The first issue we ran into is getting our mortgage down to the 80% LTV needed to avoid Mortgage Insurance. We knew that the house had appreciated a bit and using both Bank of America’s house worth estimator and Zillow’s Zestimate we found that we would need to bring to closing 5-16% of the new mortgage. The other problem was reducing the loan length would potentially increase our mortgage payment and we needed to adjust our monthly budget to account for that.
How it all went down
So knowing that we would need at least 5% and the stock market doing so well we were able to sell off some stock to get about 6% after removing some for the capital gains tax. We then went around to all the financing institutions (BECU, Well Fargo, Bank of America, Tech First, ING, RMC Vanguard, etc.) asking for their quotes. We also did them all on the same day as that is important not only to get all the inquiries marked as a single inquiry on our credit report, but to make sure the rates were comparable as each day the mortgage rate changes. In the end we went with RMC Vanguard (found through Costco’s Home Mortgage Program) since they had the best rate. They ordered up the Home Appraisal and we waited to find out the results. A week later the appraiser came by and low and behold the value almost matched Zillow’s exactly which meant that we needed to raise the entire 16%.
Note: The Appraiser did mention that if one of the two additional houses on market sold then the value of our house would jump up another 20-40k in value, but they had already been on the market for quite some time.
So in addition to the 6% gain in sale we did have another 5% in savings (Mostly E-Fund related (4 months of mortgage payments in one account and 12 months of non-mortgage living expenses in the other account). This left the problem was coming up with an additional 5%. The bank offered to finance that 5% as a second mortgage with a 6.5% interest rate but then I noticed that my 401k has an option to take a loan out. Hearing all the bad things about 401k loans (relatives of mine who used one but wasn’t able to pay it all back so got hit with penalties, lost gains, missing the employer match, etc.) I was very cautious to take one out.
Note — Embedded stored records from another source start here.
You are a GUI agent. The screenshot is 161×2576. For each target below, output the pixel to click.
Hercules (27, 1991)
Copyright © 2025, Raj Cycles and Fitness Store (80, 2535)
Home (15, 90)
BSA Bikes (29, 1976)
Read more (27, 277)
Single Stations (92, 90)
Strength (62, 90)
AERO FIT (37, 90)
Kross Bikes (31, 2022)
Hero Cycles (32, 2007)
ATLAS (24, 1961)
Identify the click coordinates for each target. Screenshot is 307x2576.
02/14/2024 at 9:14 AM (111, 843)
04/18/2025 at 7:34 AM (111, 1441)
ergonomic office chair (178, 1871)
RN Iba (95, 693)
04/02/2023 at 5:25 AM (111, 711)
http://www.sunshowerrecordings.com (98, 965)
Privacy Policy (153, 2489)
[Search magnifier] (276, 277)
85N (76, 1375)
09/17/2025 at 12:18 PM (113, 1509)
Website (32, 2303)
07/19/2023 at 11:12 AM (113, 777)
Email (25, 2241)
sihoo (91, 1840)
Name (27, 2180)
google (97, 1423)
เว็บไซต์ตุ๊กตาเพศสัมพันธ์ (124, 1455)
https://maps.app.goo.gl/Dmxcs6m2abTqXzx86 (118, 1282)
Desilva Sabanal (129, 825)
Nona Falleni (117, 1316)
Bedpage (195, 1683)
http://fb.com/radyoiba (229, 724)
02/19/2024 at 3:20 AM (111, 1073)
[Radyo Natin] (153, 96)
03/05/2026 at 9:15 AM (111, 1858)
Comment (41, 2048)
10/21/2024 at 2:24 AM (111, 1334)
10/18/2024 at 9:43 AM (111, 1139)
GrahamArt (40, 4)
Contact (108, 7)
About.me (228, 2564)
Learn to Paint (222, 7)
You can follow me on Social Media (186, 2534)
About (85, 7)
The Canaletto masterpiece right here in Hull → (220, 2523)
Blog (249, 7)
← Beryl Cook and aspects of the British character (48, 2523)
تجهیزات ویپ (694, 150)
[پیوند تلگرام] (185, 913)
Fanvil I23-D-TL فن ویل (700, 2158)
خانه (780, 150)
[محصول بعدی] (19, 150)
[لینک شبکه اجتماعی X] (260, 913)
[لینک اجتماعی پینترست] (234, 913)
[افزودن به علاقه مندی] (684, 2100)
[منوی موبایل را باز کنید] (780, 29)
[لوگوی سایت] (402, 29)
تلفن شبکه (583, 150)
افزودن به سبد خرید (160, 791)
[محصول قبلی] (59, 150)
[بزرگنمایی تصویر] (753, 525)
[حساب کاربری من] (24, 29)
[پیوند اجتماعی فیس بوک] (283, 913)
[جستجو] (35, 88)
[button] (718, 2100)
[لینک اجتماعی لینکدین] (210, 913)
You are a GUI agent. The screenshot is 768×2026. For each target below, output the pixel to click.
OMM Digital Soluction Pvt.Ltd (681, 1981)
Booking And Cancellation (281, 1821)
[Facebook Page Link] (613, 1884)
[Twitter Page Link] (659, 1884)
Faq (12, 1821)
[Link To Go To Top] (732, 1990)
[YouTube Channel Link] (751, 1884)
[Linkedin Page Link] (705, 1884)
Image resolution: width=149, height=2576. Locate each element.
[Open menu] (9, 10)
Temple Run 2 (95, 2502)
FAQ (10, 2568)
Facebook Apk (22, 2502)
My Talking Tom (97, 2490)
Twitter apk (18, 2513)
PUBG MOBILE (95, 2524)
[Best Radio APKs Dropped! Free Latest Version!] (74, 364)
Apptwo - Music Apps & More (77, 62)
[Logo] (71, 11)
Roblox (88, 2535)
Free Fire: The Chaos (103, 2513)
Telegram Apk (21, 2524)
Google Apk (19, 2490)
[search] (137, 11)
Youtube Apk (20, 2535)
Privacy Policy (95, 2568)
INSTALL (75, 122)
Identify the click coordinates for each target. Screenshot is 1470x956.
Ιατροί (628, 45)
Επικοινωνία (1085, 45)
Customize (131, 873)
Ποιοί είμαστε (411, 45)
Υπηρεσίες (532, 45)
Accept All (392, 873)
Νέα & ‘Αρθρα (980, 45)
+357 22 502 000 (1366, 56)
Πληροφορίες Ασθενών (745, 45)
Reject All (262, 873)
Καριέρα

However after much deliberation we decided to take the loan and cover the rest of the closing costs. Here is how we determined to take the loan.
First we reviewed next year’s budget to see what we could cut back. Already we were saving about 0.4% (not including 401k contributions) a month towards various goals that could take a break or reduction for a year. So cutting additional spending would allow us to be able to repay the 401k loan in a single year while still being able to contribute (thus not losing the employer matching).
Second, the rate on the 401k loan was the same as our previous mortgage so we wouldn’t be trading cheaper money for more expensive money.
Third, with the duration of the loan only being a single year I doubted the economy would move enough to amazingly beat the 4.5% return on the loan. Which happened to be quite fortunate as after taking the loan the stock market faltered and the remaining 401k balance went from 18% PROR (Personal Rate of Return) to 12% PROR for the year.
And forth, we wanted to avoid having to borrow such a large sum from relatives which might strain our relationships with them.
So was this a good reason to take a 401k loan? Well I am only a quarter of the way through my repayment plan but so far we have been handling the situation quite well. It also has given us insight into what in our budget was really just fluff and could be reduced if need be. Perhaps you can give your insight in the comment section.